Mendoza ranked third nationally

If recent assessments by industry analysts are any indication, the stock for Notre Dame's Mendoza College of Business is on the rise.

In BusinessWeek's latest edition - which will hit newsstands May 8 - magazine editors ranked the University's program third in its first-ever national list of undergraduate business schools. The rankings were released April 27.

"Students praise the school's focus on ethics and say the career services office does a great job of preparing students for business," said the magazine's Web site, BusinessWeek online.

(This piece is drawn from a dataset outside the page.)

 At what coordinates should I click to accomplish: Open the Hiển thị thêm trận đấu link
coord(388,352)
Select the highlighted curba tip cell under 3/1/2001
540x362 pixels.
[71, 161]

"At No. 3 Notre Dame, rigorous classes requiring teamwork skills and an intimate knowledge of economics, calculus and corporate strategy earned the school a high grade for teaching quality," the article said. "The curriculum works ethics into most classes, requires that half of all coursework be in non-business subjects and emphasizes group projects."

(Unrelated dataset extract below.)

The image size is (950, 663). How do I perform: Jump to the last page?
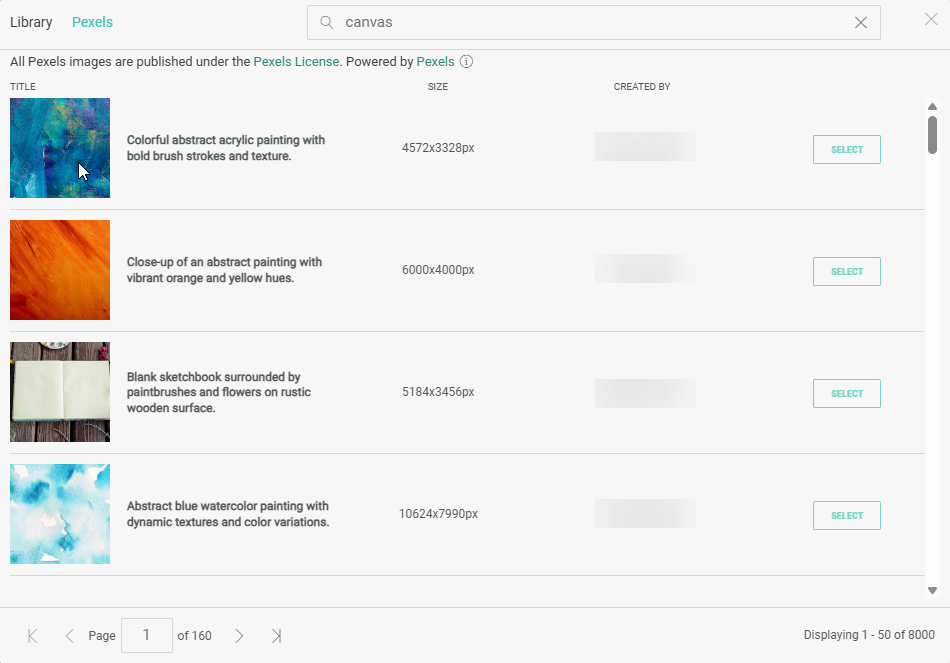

In an Friday News and Information article, Dean Carolyn Woo of the College of Business said the ranking was "an achievement for the entire Notre Dame community."

"It is good to be recognized as a Catholic university with a leadership position in business, because the practice of business has such wide-ranging implications for our society and the world we live in," Woo said in the article. "The challenge for us, and for our students and alumni, is to be worthy of this responsibility."

In its student comments section, BusinessWeek online quoted one student who credited Notre Dame for "something that has been hard to measure - a sense of family."

"[The University's] Catholic character teaches its students to work ethically in the business world," the student comment said.

BusinessWeek based its rankings on five sources of data - a student survey, a recruiter survey, median starting salaries for graduates, the number of graduates admitted to top MBA programs and "an academic quality measure."

The measure consists of SAT/ACT scores of business majors, faculty-student ratios, average class size in core business classes, the percentage of majors with internships and the number of hours students spend preparing for class every week.

The average SAT and ACT scores for business majors are 1379 and 31.9, respectively, according to BusinessWeek online. The median starting salary for Mendoza graduates is $47,500. The College of Business enrolls 1,569 undergraduate students who major in four areas - accountancy, finance, management and marketing.

In the fall of 2005, Notre Dame's College of Business did not admit any external transfers. In an article in the March 3 edition of The Observer, Woo said the College of Business should not grow larger - and Assistant Dean Samuel Gaglio agreed.

"There is a pedagogical limit to the size of any class on campus," he said in the March 3 article. "It hurts the quality of the class if you go beyond that."

BusinessWeek online said to become eligible for the list, schools must offer an undergraduate business program, receive accreditation from the Association to Advance Collegiate Schools of Business (AACSB) and "exceed cutoffs" for at least two of three criteria - "university-wide SAT and ACT scores, percentage of applicants accepted, and percentage of students coming from the top 10 percent of their high school class." The eligibility standards were implemented in order to pare down the list to "no more than 100 schools.

"BusinessWeek" ranked the University of Pennsylvania's Wharton School and the University of Virginia's McIntire School of Commerce ahead of Notre Dame in its list.

Rounding out the top five were business programs from the Massachusetts Institute of Technology, Emory University and the University of Michigan-Ann Arbor. Other Catholic universities in the top 25 were Georgetown (13), Villanova (19) and Boston College (23).